Lay out the rows below as a JSON list of strings, one string per line, starting with the line that contains "Click the RDP-Tcp" and going on through the last line of the rows, both ends included. Leave out blank lines.

#### Entries shown
+---+

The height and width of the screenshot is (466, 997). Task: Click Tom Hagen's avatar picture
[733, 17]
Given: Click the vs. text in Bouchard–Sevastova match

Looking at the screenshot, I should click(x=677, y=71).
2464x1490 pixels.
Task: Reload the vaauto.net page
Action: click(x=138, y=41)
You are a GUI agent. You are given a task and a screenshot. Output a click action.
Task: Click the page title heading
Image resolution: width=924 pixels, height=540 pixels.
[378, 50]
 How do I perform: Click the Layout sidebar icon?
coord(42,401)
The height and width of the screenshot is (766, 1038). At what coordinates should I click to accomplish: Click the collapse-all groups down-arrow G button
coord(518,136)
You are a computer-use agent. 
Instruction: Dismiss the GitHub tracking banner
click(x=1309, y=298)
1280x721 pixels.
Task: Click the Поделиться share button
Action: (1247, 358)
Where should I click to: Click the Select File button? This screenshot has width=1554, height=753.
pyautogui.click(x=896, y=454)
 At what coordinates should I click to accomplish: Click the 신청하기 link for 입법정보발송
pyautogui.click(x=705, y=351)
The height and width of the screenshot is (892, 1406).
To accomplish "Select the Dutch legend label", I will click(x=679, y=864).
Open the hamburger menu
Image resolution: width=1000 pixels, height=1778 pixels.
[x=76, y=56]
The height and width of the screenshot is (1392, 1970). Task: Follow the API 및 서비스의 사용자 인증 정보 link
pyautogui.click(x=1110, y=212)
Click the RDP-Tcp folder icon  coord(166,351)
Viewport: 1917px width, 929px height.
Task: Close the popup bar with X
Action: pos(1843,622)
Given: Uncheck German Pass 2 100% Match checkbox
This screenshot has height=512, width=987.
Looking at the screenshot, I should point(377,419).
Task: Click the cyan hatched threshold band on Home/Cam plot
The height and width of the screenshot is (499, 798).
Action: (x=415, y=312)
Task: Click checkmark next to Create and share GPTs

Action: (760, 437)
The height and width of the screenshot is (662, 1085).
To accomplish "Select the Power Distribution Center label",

+---+

#### Result
[
  "Click the RDP-Tcp folder icon  coord(166,351)",
  "Viewport: 1917px width, 929px height.",
  "Task: Close the popup bar with X",
  "Action: pos(1843,622)",
  "Given: Uncheck German Pass 2 100% Match checkbox",
  "This screenshot has height=512, width=987.",
  "Looking at the screenshot, I should point(377,419).",
  "Task: Click the cyan hatched threshold band on Home/Cam plot",
  "The height and width of the screenshot is (499, 798).",
  "Action: (x=415, y=312)",
  "Task: Click checkmark next to Create and share GPTs",
  "Action: (760, 437)",
  "The height and width of the screenshot is (662, 1085).",
  "To accomplish \"Select the Power Distribution Center label\","
]